CRISIS IN CONFIDENCE?
Washington had 35 shots on goal, with another 29 shots blocked and 24 misses in Game Two. One could imagine the Caps getting beaten by the Rangers many ways, but not being able to score goals probably wouldn't have been at the top of the list.

In fact, in Game Two Alex Ovechkin had more shots blocked than on goal, as did Mike Green.

Lundqvist, for his part, was solid, but did not need to be spectacular, as most of Washington's shots were from the perimeter. The Caps had one good flurry midway through the third period, but were unable to dent the Swede's armor, adding to the Rangers confidence factor, already high after taking Game One.

BATTLE OF TURNOVERS
No one is going to confuse the Rangers with the 1985-'86 Edmonton Oilers. They have serious deficiencies in the offensive end. But They have been very good about taking care of the puck, and taking it away from the Caps.

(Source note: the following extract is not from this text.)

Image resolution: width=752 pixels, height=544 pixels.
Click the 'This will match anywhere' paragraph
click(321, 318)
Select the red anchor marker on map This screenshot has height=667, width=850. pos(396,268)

In Game One, the Caps had 11 giveaways and seven takeaways.

However, in Game Two the Caps had 24 giveaway, and the Rangers had 10 takeaways. It's a huge advantage to the Rangers if they can stay in the Caps passing lanes. It's been obvious that when the Caps struggle, they tend to complicate things more than simplify, looking for the "perfect" pass instead of crashing the net.

"Everyone's doing a great job sacrificing and trying to get in the way of pucks and not letting them get to [Lundqvist] as much as we can," defenseman Wade Redden said. "It's contagious—you see other guys doing that, and you really try to do those little things that end up being big at the end of the night."

THE GOALIE CONTROVERSY
The Caps moved to rookie Simeon Varlamov for Game Two, and he played a solid game between the pipes. The one goal he allowed was on a two-on-one breakaway and perfect pass by Markus Naslund, setting up Ryan Callahan with the redirect goal.
Varlamov made 23 saves and was agile and confident, two things Jose Theodore was not in Game One.

The move took Theodore by surprise.

"I didn't see that coming, to be honest," he said. "As one thing through my career that no one could take away was I was always a fighter and able to bounce back through big challenges. And for me, that was a big challenge. But I didn't have a chance to bounce back because I didn't play."

Coach Bruce Boudreau has not named a starter for tonight's game, and one supposes the announcement won't be public until the players come out for pregame skate, like it was for Game Two.